◆ Reading text ◆

Celebrating Times Now @ 20 | Shaping India @ 100
Honourable Chief Guest
Distinguished guests…
Ladies and Gentlemen…
It is my privilege to welcome you to the Times Now Summit—a forum where ideas are tested…assumptions are challenged…and the future is shaped with intent.
This year, the summit carries a larger meaning. Yes, we mark 20 years of Times Now. But this gathering is not only about a legacy built.
It is about a century in the making. It is about Shaping India at 100.
Milestones matter. But nations are not transformed by anniversaries.
They are transformed by ambition….by clarity………and by the courage to think beyond the immediate.
India stands today at one of those defining moments in history—a moment when economic momentum, demographic energy, digital capabilities and geopolitical relevance have converged.
A nation once seen as full of promise…is now increasingly seen as central to the future of the world.
And yet, the real question before us is not what India has already become.
The real question is— what must India still build… to become the nation it is capable of being by 2047?
The road to India at 100 cannot be shaped by growth alone. It must be shaped by resilience. By strategic depth. By institutional confidence. And above all… by self-belief translated into national capacity.
That is why the vision of Aatmanirbhar Bharat is not a slogan for the present moment. It is a doctrine for the future. Self-reliance does not mean isolation. It means strength.

◆ Given task 1 ◆
Answer these questions about the summit welcome speech, one per line:
(a) How many years of Times Now does the summit mark?
(b) What year does the speech name as the target for the nation India is capable of being?
(c) Which vision does the speech call "a doctrine for the future"?
◆ Given task 2 ◆
For each statement, say whether it agrees with the summit welcome speech, and quote the words that decide it:
(a) Nations are transformed by anniversaries.
(b) Self-reliance means isolation.
(c) The road to India at 100 cannot be shaped by growth alone.
The material that comes next has no connection to the summit welcome speech.

Element and text location data
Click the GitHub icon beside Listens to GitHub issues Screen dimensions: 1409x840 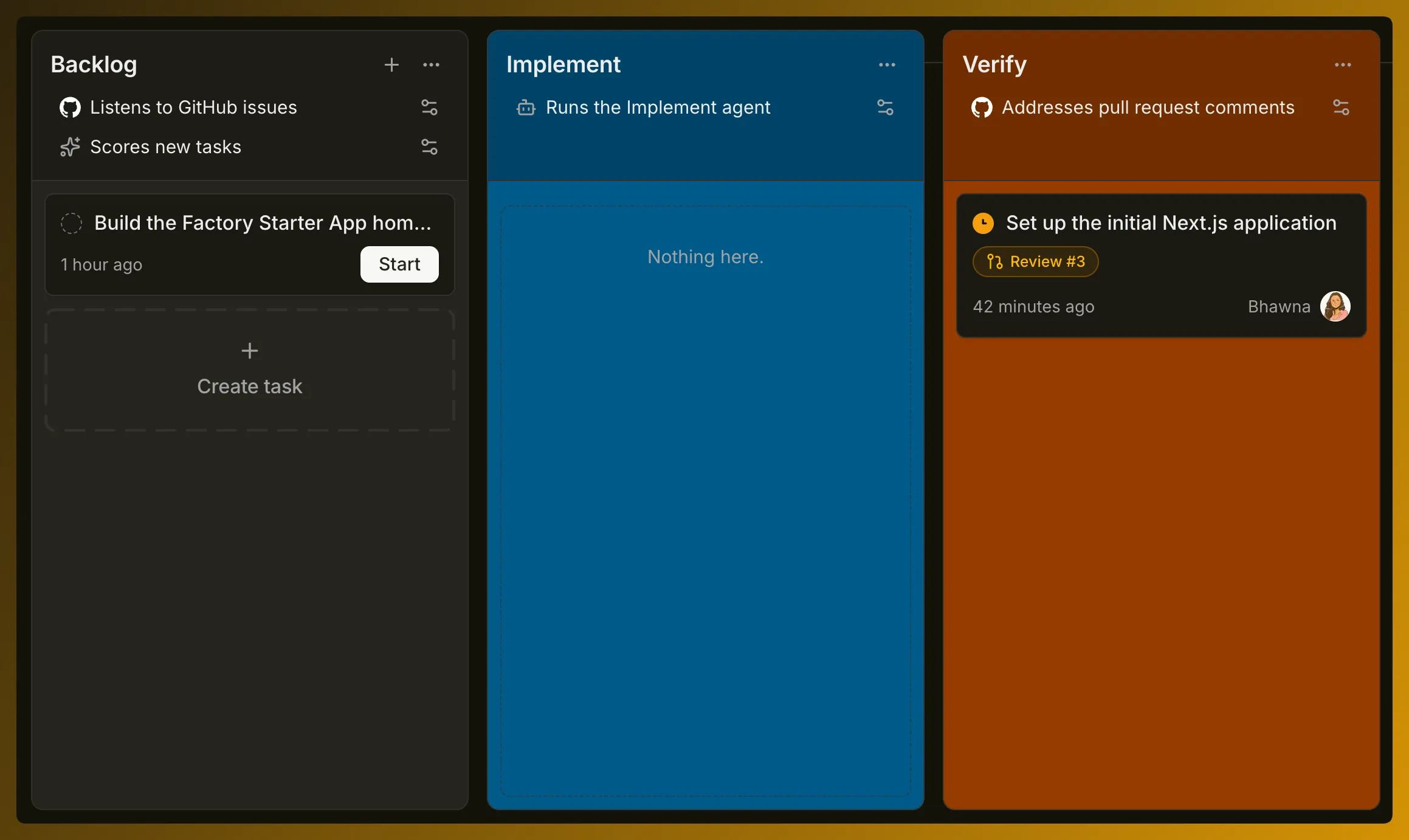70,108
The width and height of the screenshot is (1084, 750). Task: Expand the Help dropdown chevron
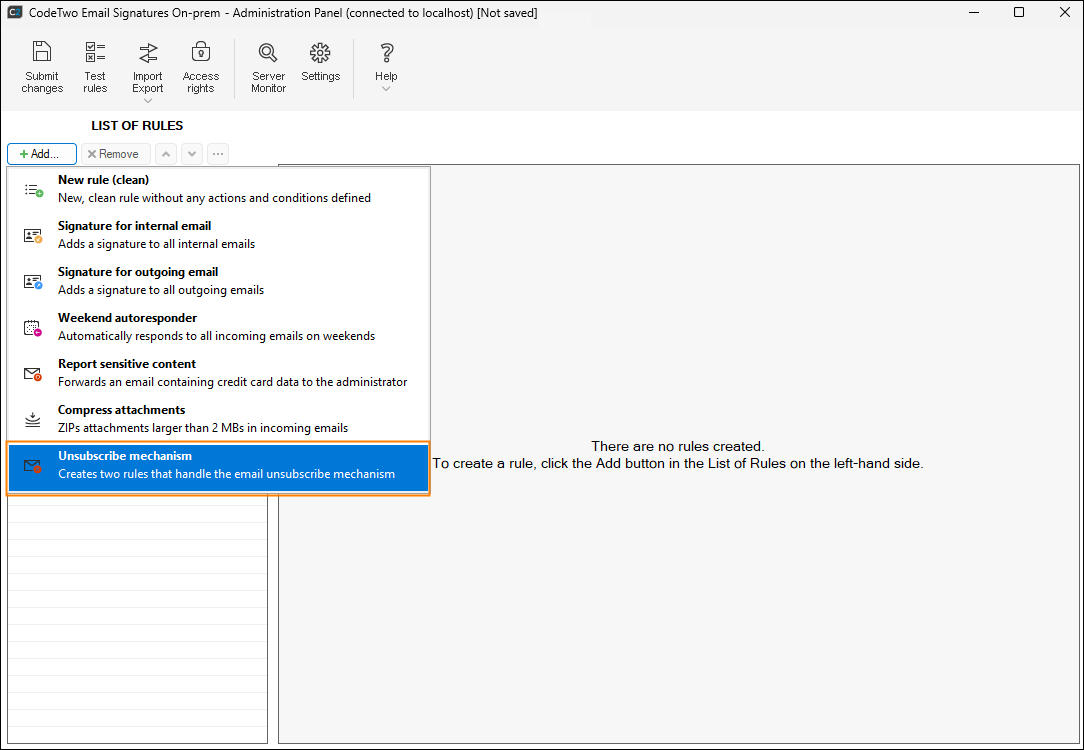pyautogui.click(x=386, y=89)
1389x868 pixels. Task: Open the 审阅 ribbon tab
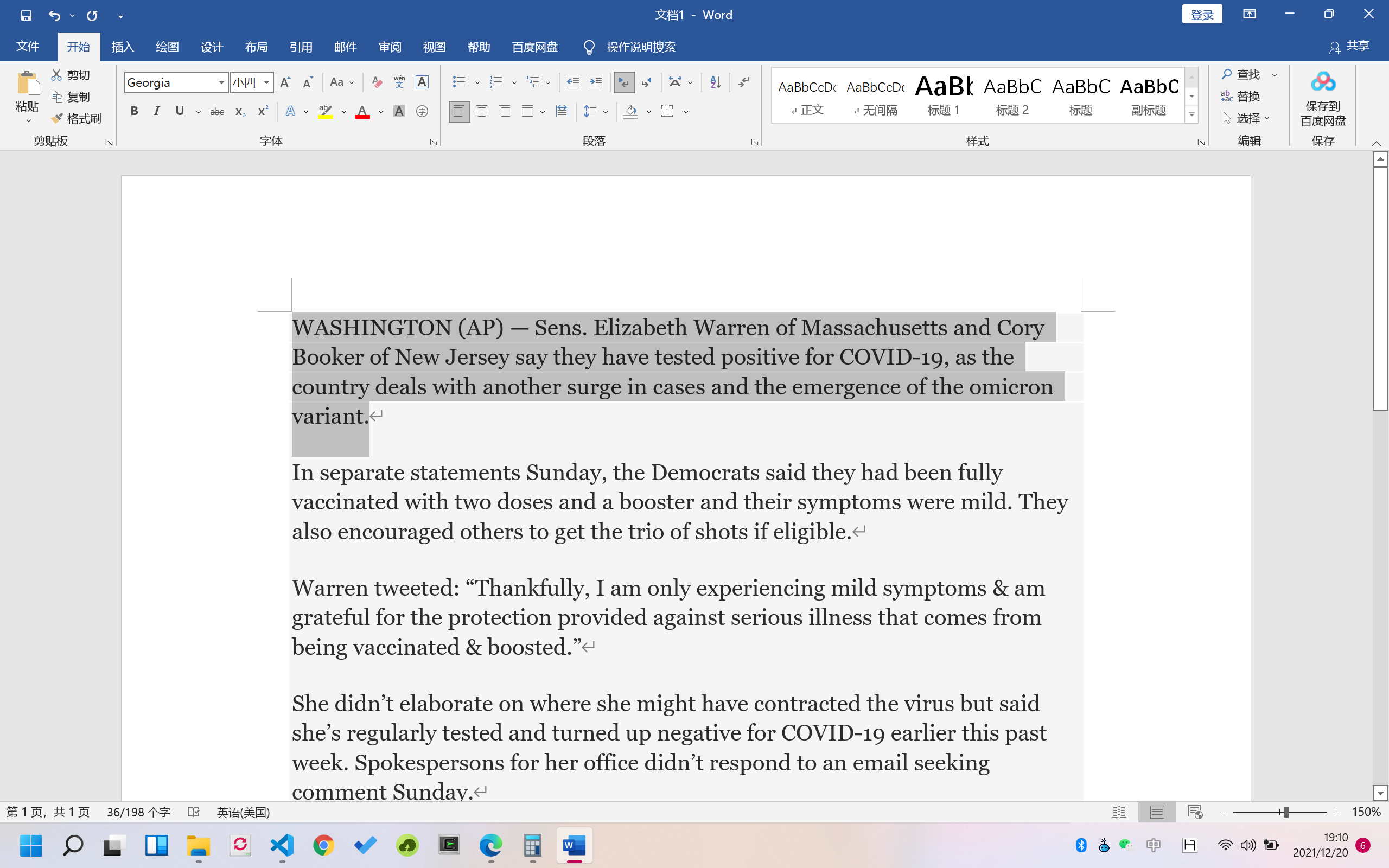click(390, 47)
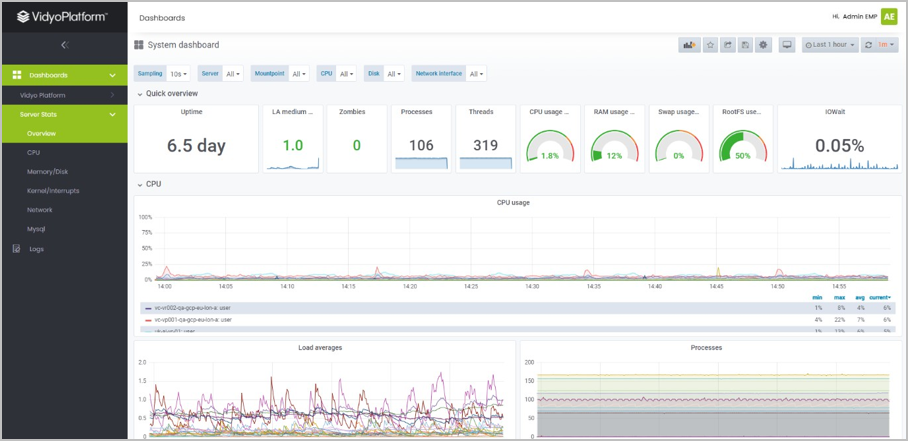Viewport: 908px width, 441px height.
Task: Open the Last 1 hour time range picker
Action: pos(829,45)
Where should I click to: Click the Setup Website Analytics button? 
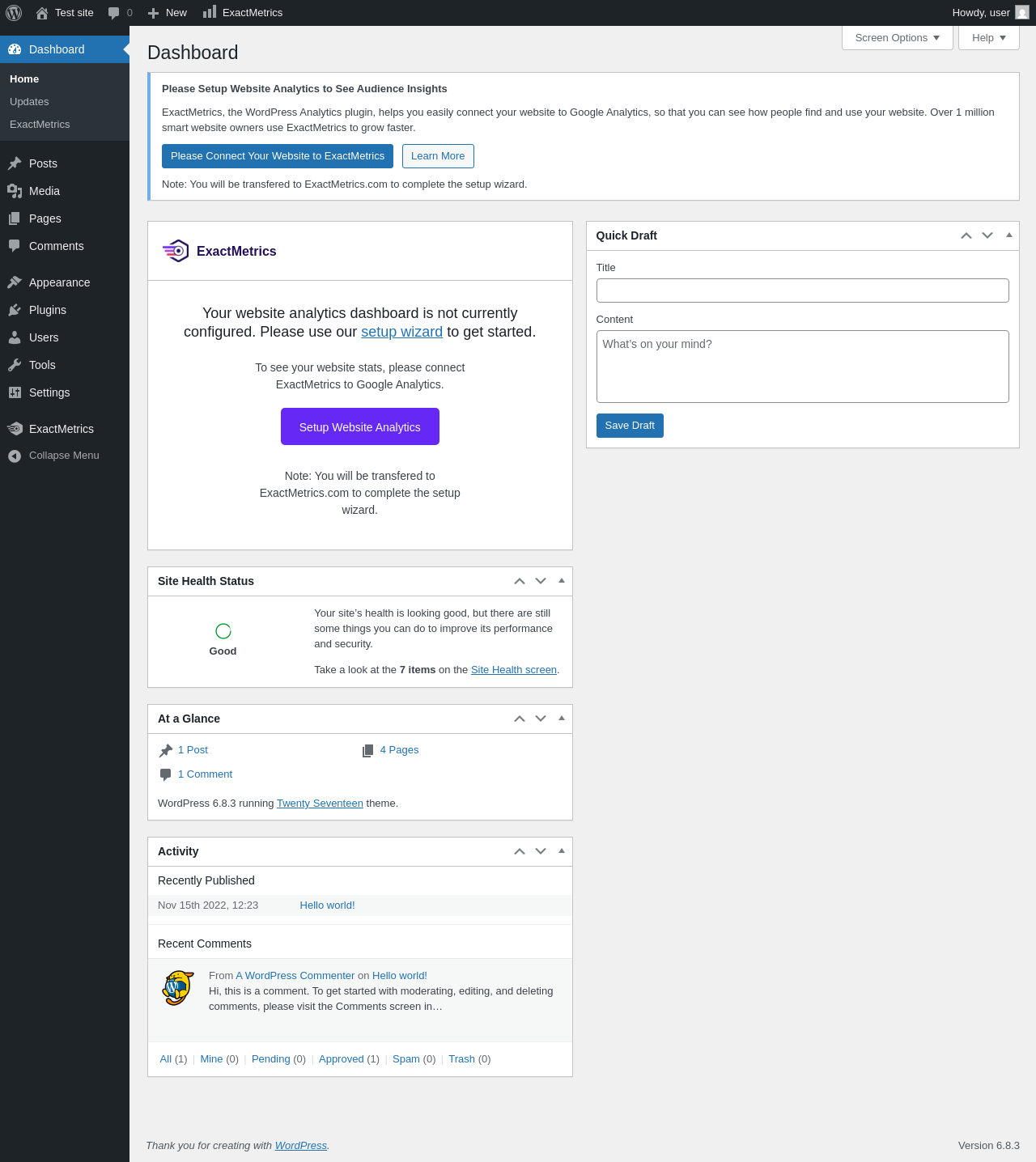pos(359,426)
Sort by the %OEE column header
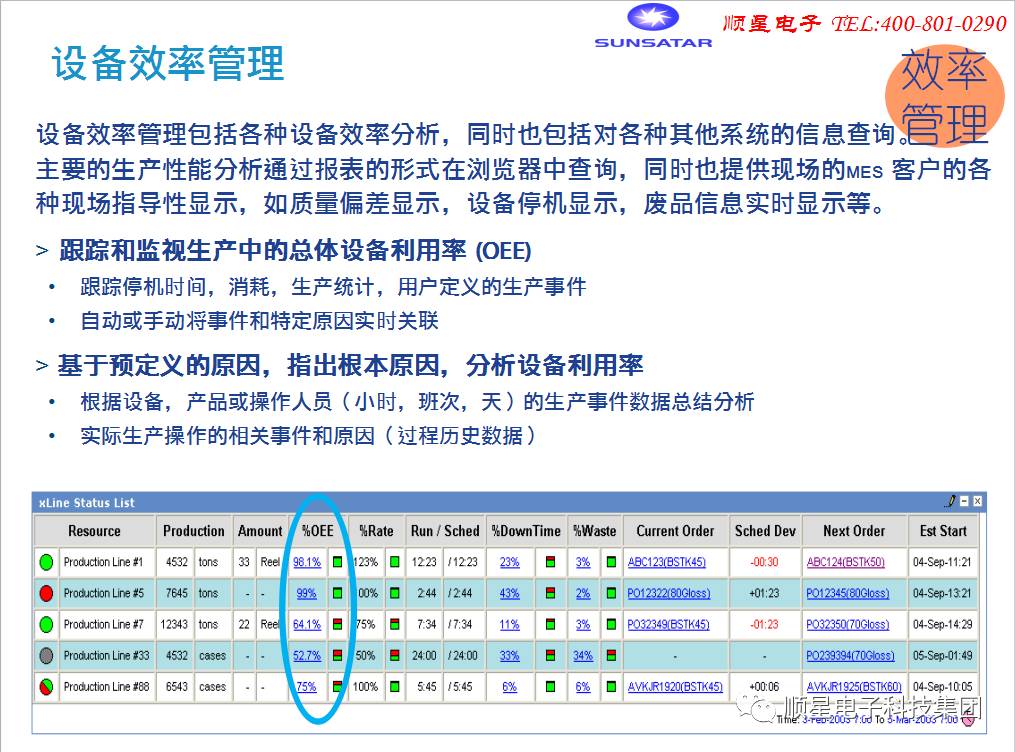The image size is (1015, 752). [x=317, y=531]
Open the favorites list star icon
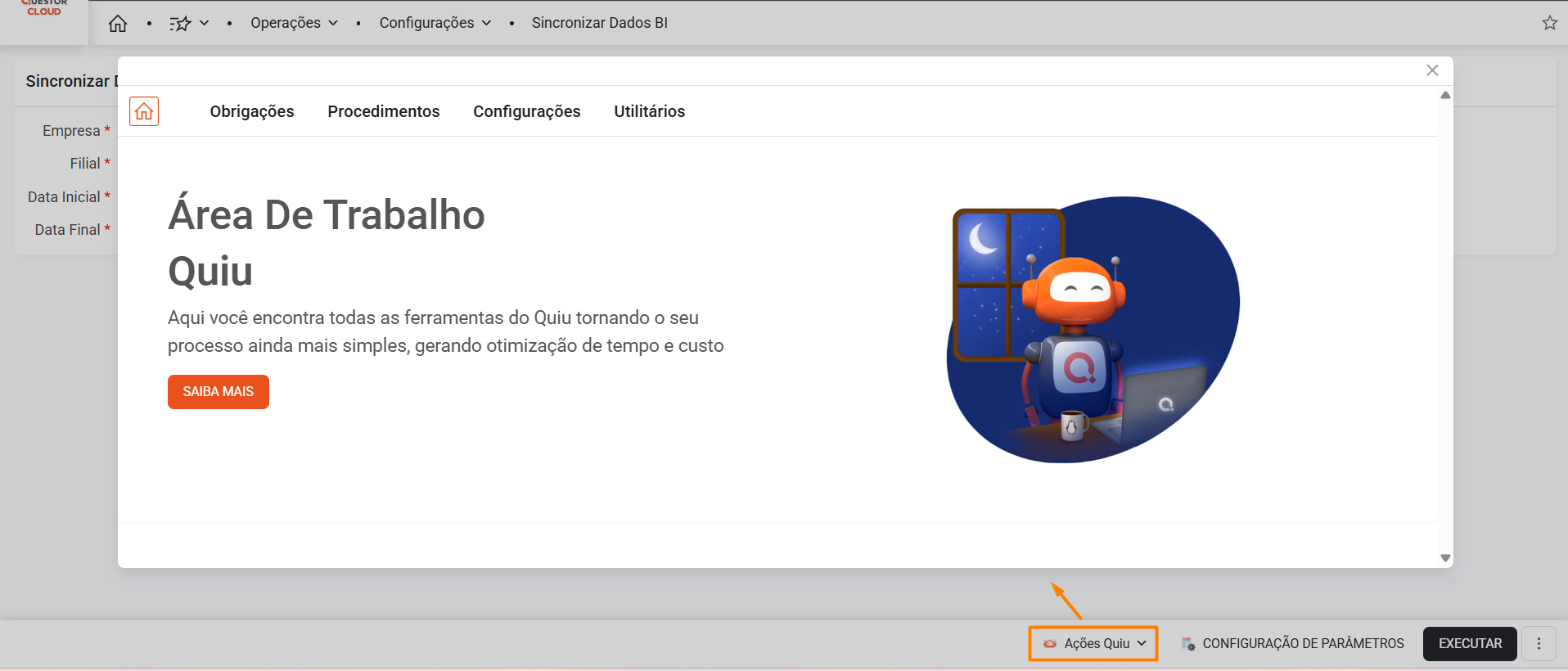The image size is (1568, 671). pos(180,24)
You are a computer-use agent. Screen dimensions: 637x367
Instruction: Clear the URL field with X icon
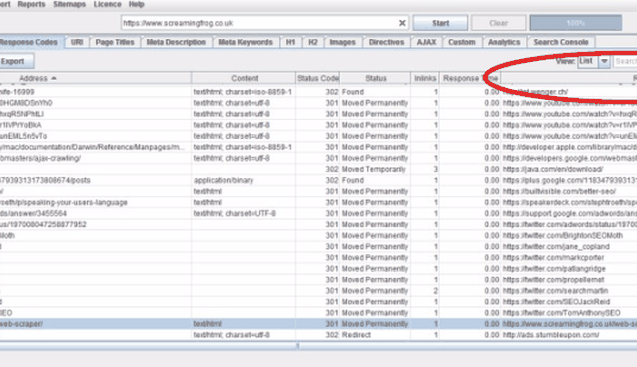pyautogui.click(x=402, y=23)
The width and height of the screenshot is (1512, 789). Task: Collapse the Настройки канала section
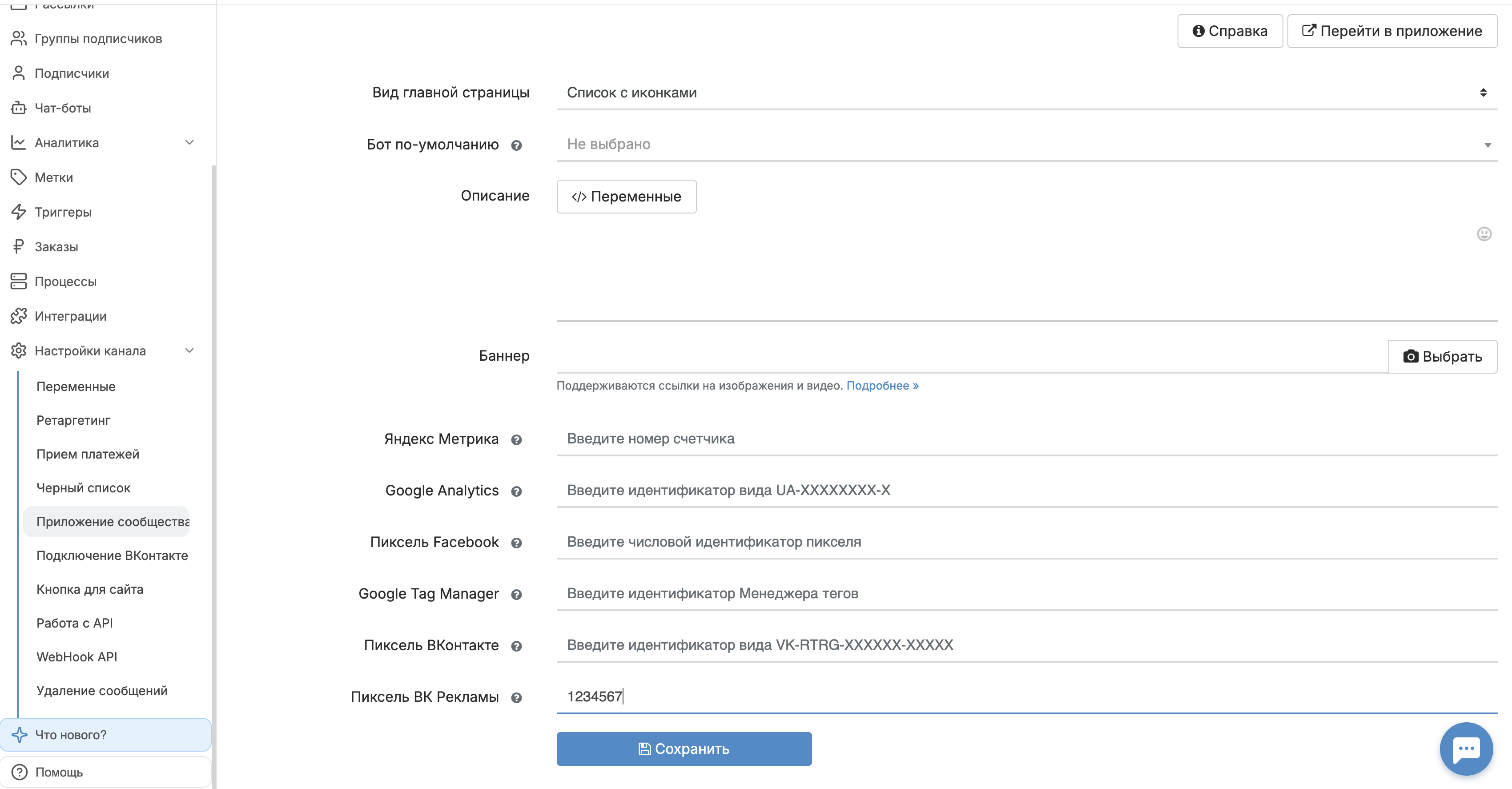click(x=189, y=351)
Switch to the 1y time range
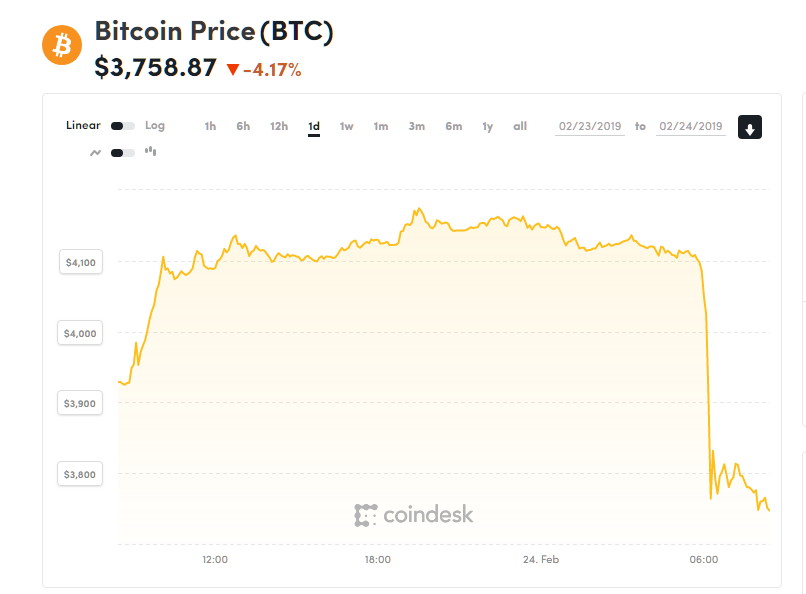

◆ Exercise response 1 ◆
(a) 20 years
(b) 2047
(c) Aatmanirbhar Bharat

◆ Exercise response 2 ◆
(a) No: "But nations are not transformed by anniversaries."
(b) No: "Self-reliance does not mean isolation. It means strength."
(c) Yes: "The road to India at 100 cannot be shaped by growth alone."